Related tags: Drink advertising, Nutrition, Advertising

The Food Advertising Unit (FAU) has challenged the FSA's call for a
pre-watershed (9pm) ban on food and drink advertising, saying such
calls are "disproportionate".

"This is totally disproportionate. Ofcom's proposals will already halve the amount of ads seen by younger children and amount to a overly strong intervention to restrict TV advertising, especially given that Ofcom and the FSA's own research shows that advertising only has a modest (2 per cent) direct effect on children's food preferences,"​ said Jeremy Preston, Director of the FAU.

The Food Standards Agency (FSA) last week voiced its disappointment with the UK's advertising watchdog Ofcom, saying that the proposals on junk food advertising to kids was an inadequate response to the problem posed to children's health.
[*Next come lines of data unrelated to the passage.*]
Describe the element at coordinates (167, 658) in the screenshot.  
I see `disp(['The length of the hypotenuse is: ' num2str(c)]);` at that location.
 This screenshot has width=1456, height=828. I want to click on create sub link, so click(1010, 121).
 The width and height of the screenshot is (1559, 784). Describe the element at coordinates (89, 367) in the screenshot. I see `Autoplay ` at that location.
"The industry agrees with the Health Minister that the chief concern must be primary school children. Yet the FSA appears more interested in trying to restrict the information available to informed adults. This seems quite ridiculous in the context of addressing childhood obesity,"​ said Preston in statement.

The FSA's calls for a pre-9pm watershed ban on advertising of products high in fat, sugar or salt, are "totally disproportionate" say the FAU and could even have wider adverse effects.

In a statement, the FAU said that in the last few years there had already been a 30 per cent reduction in advertising to children, as well as "great progress in product and menu reformulation​.

And such a ban could have other detrimental effects, particularly for the television channels who are funded by advertising.

Christy Swords, ITV's Director of Regulatory Affairs, said: "At 8 o'clock last night 19 out of every 20 ITV1 viewers were adults. A pre-watershed ban on food advertising would effectively be a ban on advertising to adults, rather than to children, which is what Ofcom has been asked to address. Such a ban would also threaten investment in programming by advertising-funded channels."

Ofcom's four proposals were published amid rising consumer concern about childhood obesity and over-consumption of food and drink products that are high in fat, salt and sugar.

All of the options set out by Ofcom have two things in common: a ban on food and drink advertising or sponsorship to pre-school children and a set of eight rules about the content of food and drink advertising set out by the Broadcast Committee of Advertising Practice (BCAP).

The FSA's response to the Ofcom consultation was issued in order to meet Ofcom's previous consultation deadline of 6 June. However, Ofcom have since extended this deadline to the 30 June.

Ofcom has set out four alternative proposals for new restrictions. OPTION 1: Timing restrictions on specific food and drink products. No HFSS product advertising to be shown in programmes specifically made for children; No HFSS product advertising to be shown in programmes of particular appeal to children up to 9 years old; No sponsorship by HFSS products of programmes affected by the above restrictions; BCAPs rules will be applied to food and drink advertising and sponsorship.

OPTION 2: Timing restrictions on all food and drink advertising. No food or drink advertising to be shown in programmes specifically made for children; No food or drink advertising to be shown in programmes of particular appeal to children up to 9 years old; No sponsorship by food or drink products of programmes affected by the above restrictions; The above restrictions do not apply to healthy eating campaigns supported or endorsed by the Government; BCAPs rules will be applied to food and drink advertising and sponsorship.

OPTION 3: Volume based restrictions on all food and drink products. No food or drink advertising at all to be shown in programmes made for pre-school children. A limit to the amount of food and drink advertising when children are most likely to be watching. BCAPs rules will be applied to food and drink advertising and sponsorship.

OPTION 4: an invitation to propose a workable and effective option, combining some or all of the above and/or new elements, which commands industry support. With this last option Ofcom is making an open invitation to all parties to put forward an alternative common position, if one can be identified, through the consultation process.